PHOTO CATHERINE LEFEBVRE, COLLABORATION SPÉCIALE

Le gouvernement du Québec a annoncé ce matin que 20 millions de dollars seraient ajoutés pour soutenir les femmes victimes de violence.

Cette aide répartie sur trois ans inclut cependant une somme de 13 millions qui avait déjà été annoncée en décembre dernier.

Les sommes annoncées par les ministres Lucie Charlebois (Réadaptation, Protection de la jeunesse, Santé publique et aux Saines habitudes de vie) et Hélène David (Enseignement supérieur et Condition féminine) servent à « accompagner et soutenir les femmes victimes de violences à caractère sexuel ou conjugales ».

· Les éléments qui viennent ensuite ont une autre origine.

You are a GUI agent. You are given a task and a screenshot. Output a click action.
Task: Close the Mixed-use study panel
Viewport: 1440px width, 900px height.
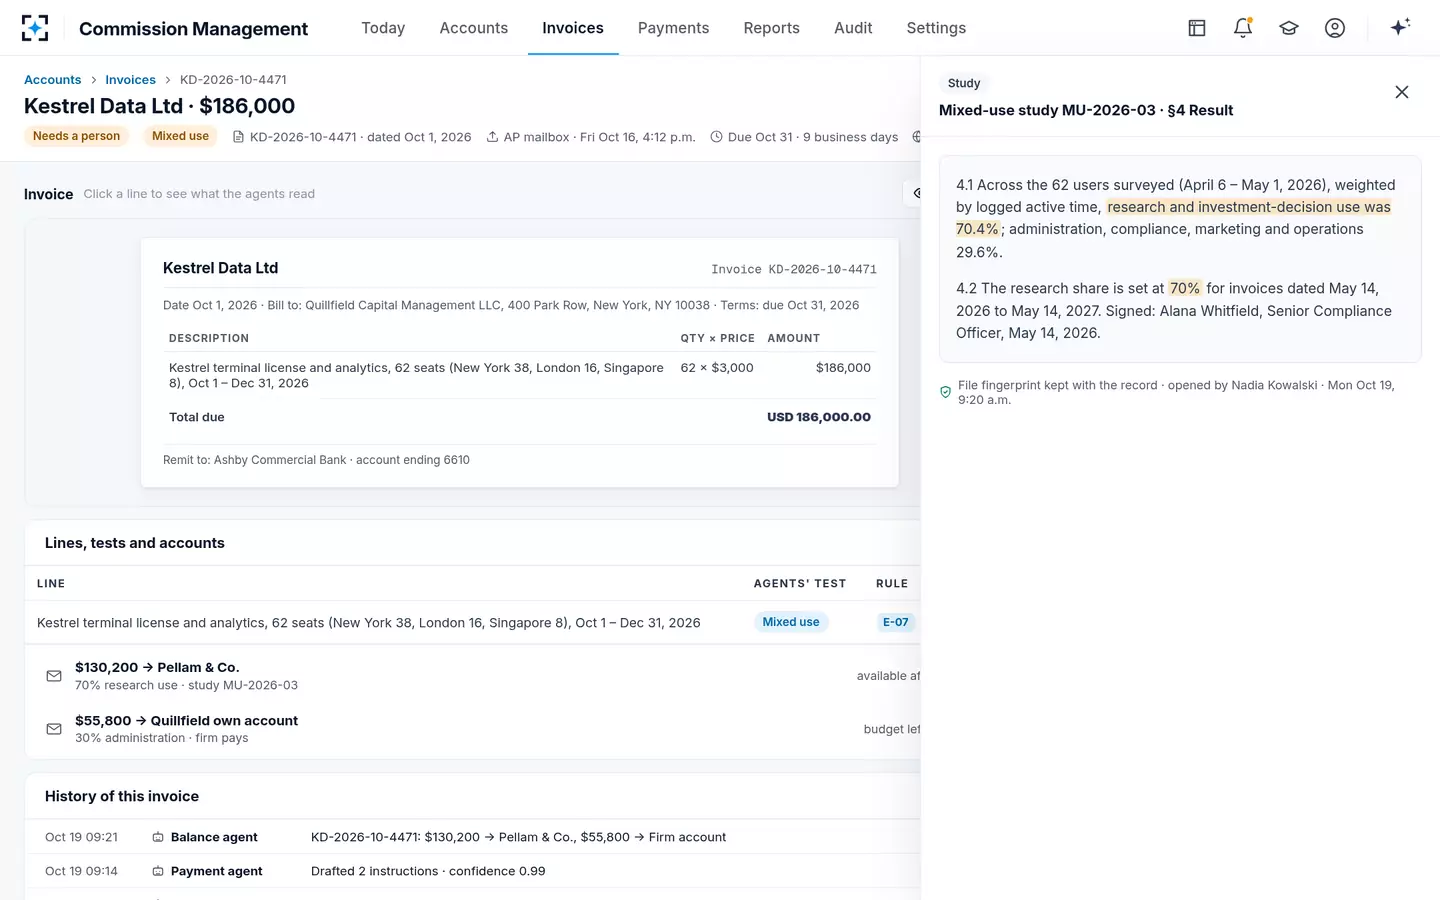[1402, 92]
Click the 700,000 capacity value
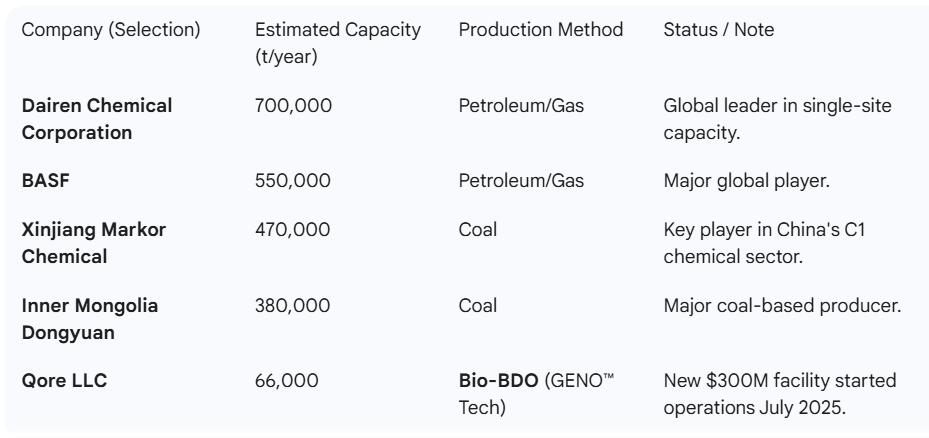Viewport: 929px width, 438px height. pos(292,105)
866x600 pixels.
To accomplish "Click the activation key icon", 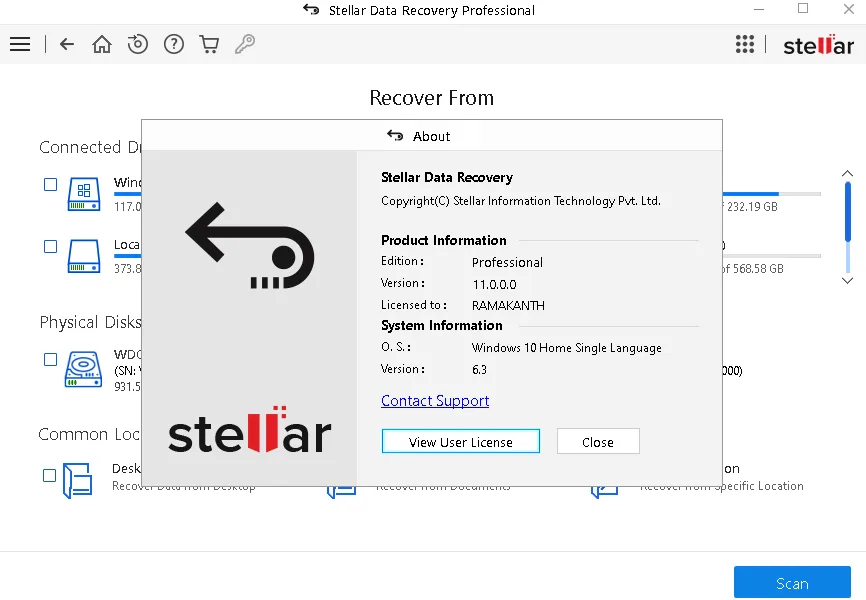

La nouvelle est bien accueillie par le milieu, mais les sommes annoncées par Québec sont loin de répondre à tous les besoins. « Nous sommes très contentes, c'est une bonne nouvelle », signale Sylvie Langlais, présidente du Regroupement des maisons pour femmes victimes de violence conjugale. Mais ce n'est pas de l'argent récurrent. Pour ça, il faudra attendre de voir le plan d'action [annoncé par Québec]. On espère qu'il y aura d'autres mesures. »

Questionnée à savoir si les sommes annoncées aujourd'hui ne représentaient qu'une goutte d'eau dans l'océan, Mme Langlais a préféré parler d'un « autre jalon » qui s'ajoutait pour aider les femmes. Elle a néanmoins souligné que le Regroupement recevait moins d'argent aujourd'hui qu'en 2004, si on tenait compte de l'inflation. Et que les besoins, eux, ne cessaient d'augmenter.

Dans un reportage publié ce matin dans Le Devoir, les maisons d'hébergement situées en région pour les femmes victimes de violence conjugales se disent au bord de l'épuisement. Elles demandent notamment au gouvernement du Québec de leur accorder les ressources nécessaires pour couvrir un vaste territoire.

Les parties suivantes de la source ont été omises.